I am trying to figure out how to live now, now that my life has begun—now that my life in earnest has begun.

I always supposed that the arrival at the longed-for destination would be a condition of resting, an ending of sorts. Stasis. What more could there be? Not that I thought all that much about what it would be like: I little supposed I would ever get to find out. But if I indulged myself in imagining the state, it was stillness I pictured. Nothing left to be done. Protracted bliss.

But now I see the truth of what the sages (Merrell-Wolff among them) have said: that realization is actually a beginning, the start of authentic life. There has been a death of a kind, a necessary end preceding a new beginning. A door has opened.

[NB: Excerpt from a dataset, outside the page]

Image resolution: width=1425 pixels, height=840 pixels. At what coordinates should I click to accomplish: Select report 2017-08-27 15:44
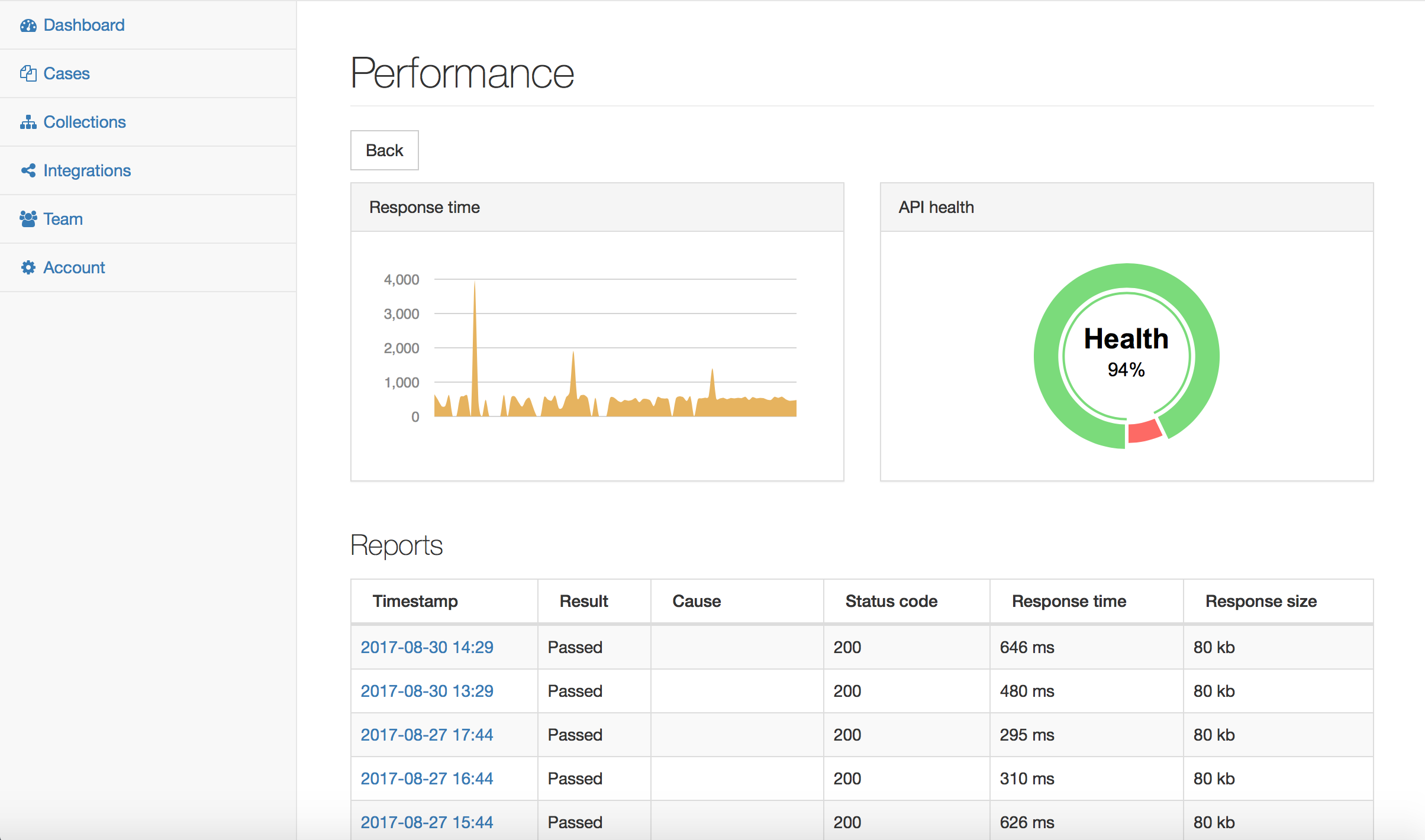(427, 822)
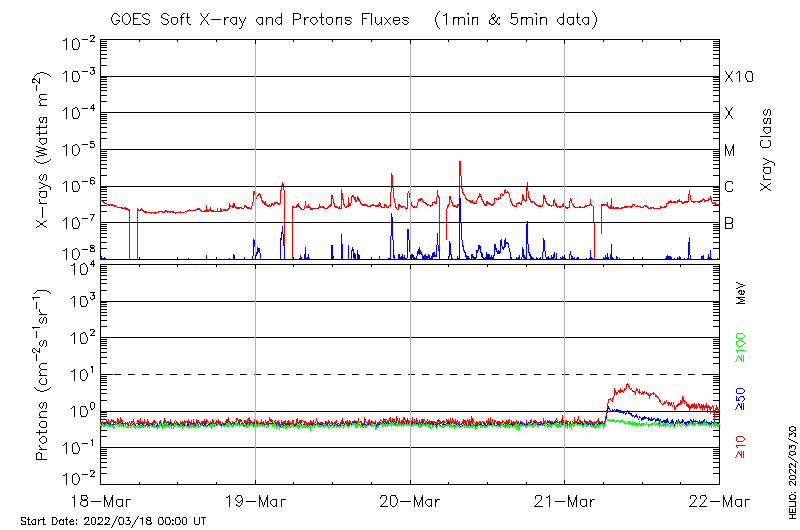
Task: Click the red ≥10 MeV legend label
Action: (741, 449)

I am a mother with a mother's work to do. I am not a monk. I live not in a cave but in a house with broken doorknobs and dust bunnies and cat vomit on the rug. Well, if it were only cat vomit and dust bunnies and doorknobs that called me to action, I'd have nothing to decide, no struggle at all: for those ordinary things of ordinary life are purely joyful now, in the way that everything is. Being, in whatever form, is a pleasure.

But it isn't only household messes that call me to them. It is my teenaged children; it is the aching world, our poor country that is falling apart by the day. I cannot retreat. I mean to know how I am best to make use of this blessing that has come to me.

It is nearly a year since this began. Most of the time has been filled with plain amazement. It's been a time of getting acclimated, feeling what it's like in my new skin. I've gotten used to knowing how to drive and how to access the source when it is called for in a particular situation. I've come through long moments when I hardly knew myself, when I might have been afraid, when I had to trust long and hard that this massive change is good.

And now I feel a settling down, a Now what? coming into me.

There is so much suffering in the world. I would like to be helpful to others, in some way help alleviate their suffering.

Franklin Merrell-Wolff says that coming to full consciousness is the beginning of a new life, a vast world opening to the traveler. I say to Peter, What am I to do now? It is so hard, figuring this out, and he smiles and says wryly, You're going to have trouble getting sympathy for this problem, and we laugh.